I began going to Catholic school in second grade in the fall of 1971 in a neighboring town. Immaculate Conception Church in Ravenna, Ohio was a small but beautiful church. There was a crown suspended from the ceiling above the altar that said **SANCTUS **all the way around. They still had the TLM altar, and Latin inscriptions on the crossbeams. There were statues of St. Joseph and the Blessed Virgin and a big crucifix above the altar.

In one of the Masses that was “hosted” by our class, our teacher had us recite the Sanctus in Latin.

I saw that church again in 1999. A “wreckovation” had taken place.
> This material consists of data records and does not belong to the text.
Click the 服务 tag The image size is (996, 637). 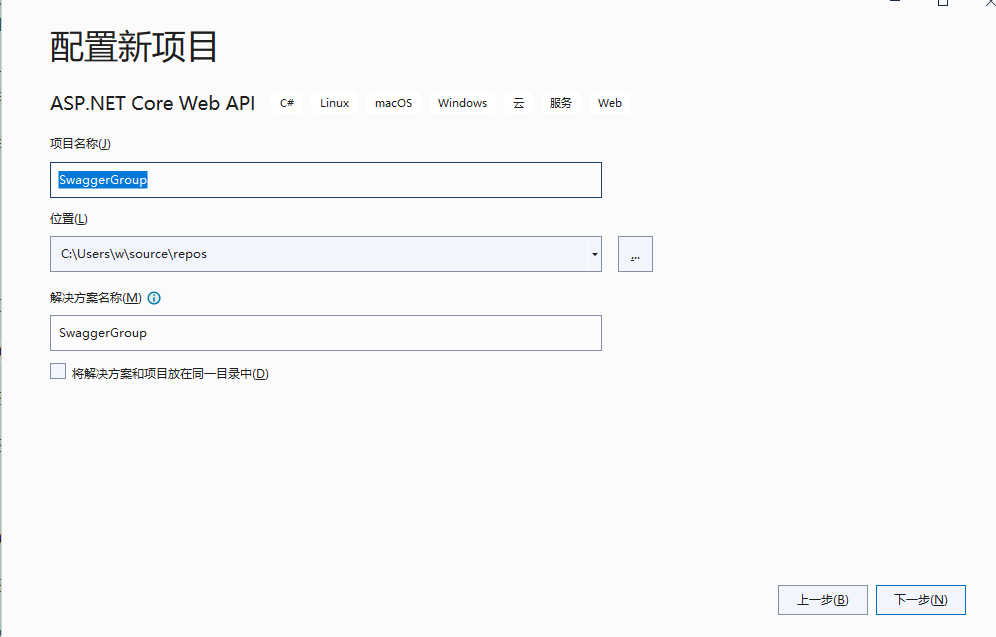560,103
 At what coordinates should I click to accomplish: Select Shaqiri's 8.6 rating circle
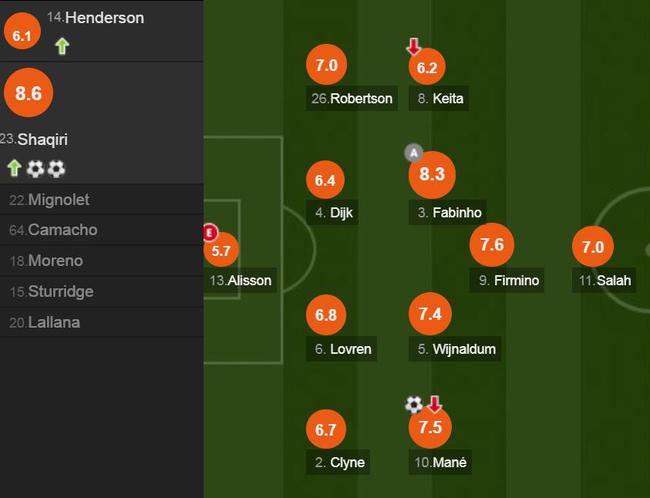[x=29, y=92]
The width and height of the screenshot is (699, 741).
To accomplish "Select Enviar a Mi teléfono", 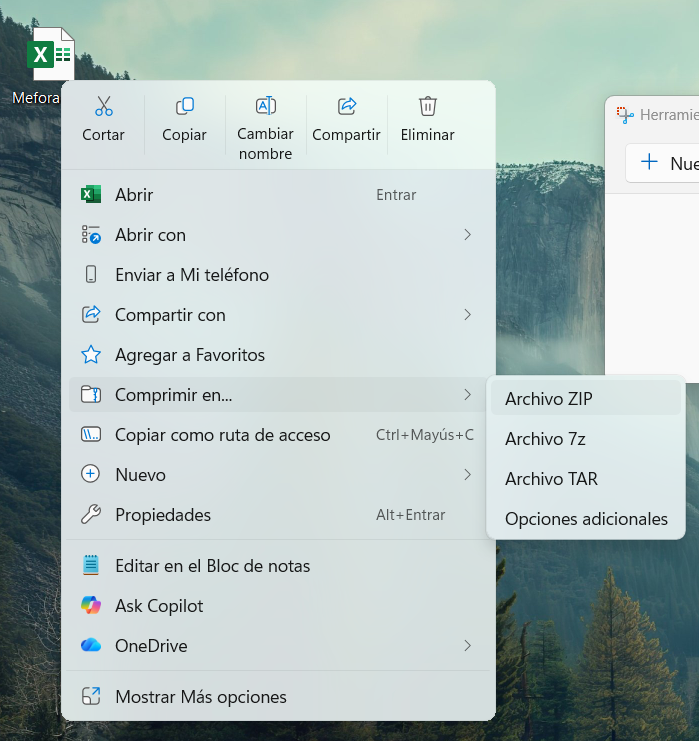I will tap(191, 275).
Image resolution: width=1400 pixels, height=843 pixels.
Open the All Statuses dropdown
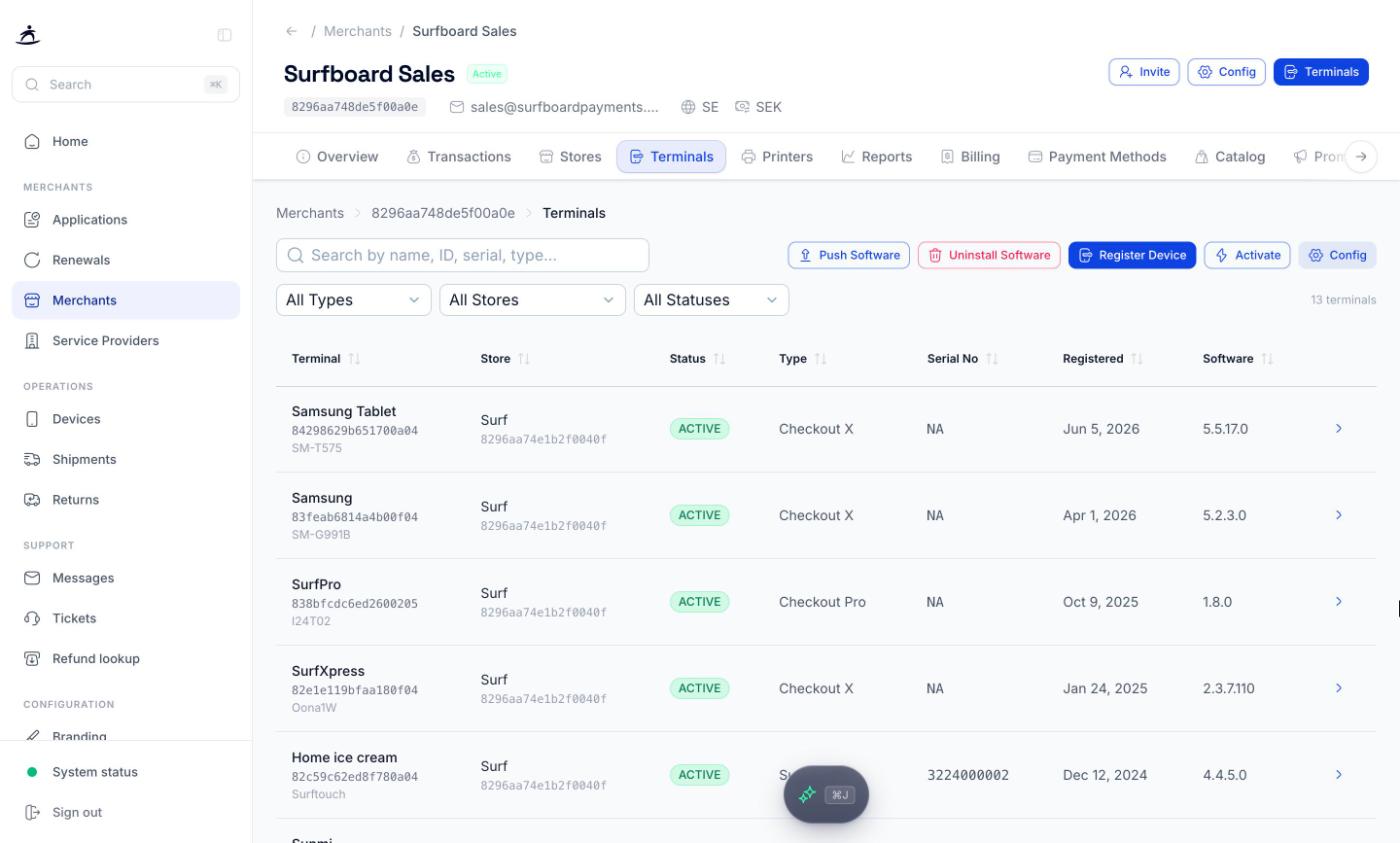pos(711,300)
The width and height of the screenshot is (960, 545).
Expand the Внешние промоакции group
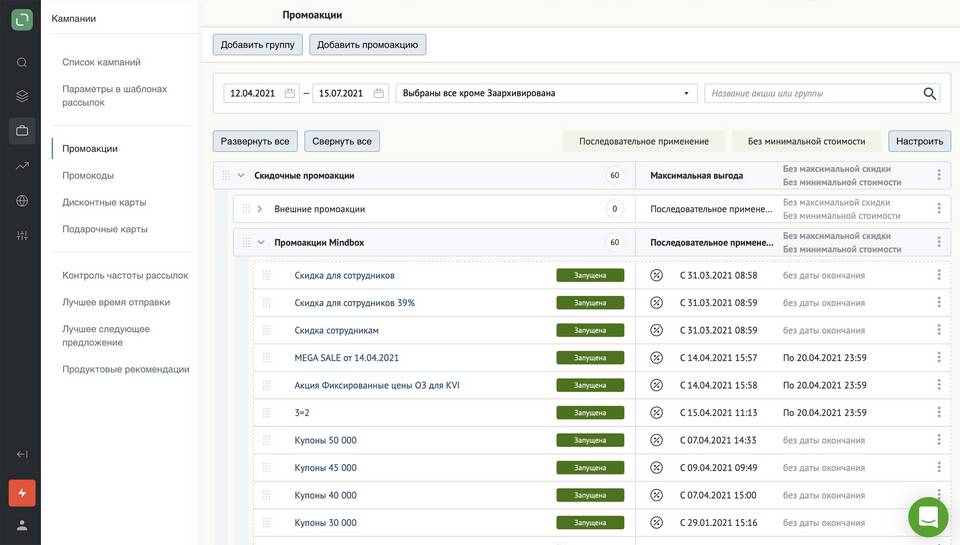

No crown, no statues, no Latin inscriptions.
It was sad to see.

I do not dislike the NO Mass, in fact I rather like our new parish priest and our choir at our small church.

Yet, the TLM has an aura and a power about it. When I attend, I am engaging in worship as millions have Catholics have done in countless countries and countless churches for centuries. In a sense I am united with them in worship.

This is the Mass that the Spanish and Portugese missionaries celebrated while evangelizing and converting two thirds of the Western Hemisphere.

This is the Mass that Queen Isabella of Spain prayed when the Reconquest was complete and all of Spain was freed from the Muslim invaders.

This is the Mass King Jan Sobieski prayed before defeating the Muslims at the Battle of Vienna.

This is the Mass my grandparents prayed.

Dominus vobiscum.
 
This was also the Mass celebrated before every session of Vatican II.
 
The fact that I do not care to share any worship liturgy with sects and their heretical or ambiguous beliefs…at all.
I’m Catholic, and not inter-sectual.
ie. It’s totally or exclusively catholic from start to finish.
http://unavoce.org/agemian.jpg

However, if there is any Liturgy present, past or future, that more fully expresses the Mass as a Sacrifice and renewal of the unbloody Sacrifice on the Cross, then I’ll switch to it.
Am I flexible or what!
And I thought you were a supporter of ecumenism. 😉
 
And I thought you were a supporter of ecumenism. 😉
No.
It’s just that it’s a new Dogma, so you HAVE to engage it at least during the Easter Season. I just don’t want to come to the attention of the Inquisition. I got enough back problems.
Of course I ecumenate with the SSPX, but only for family sake. And, they have a TLM!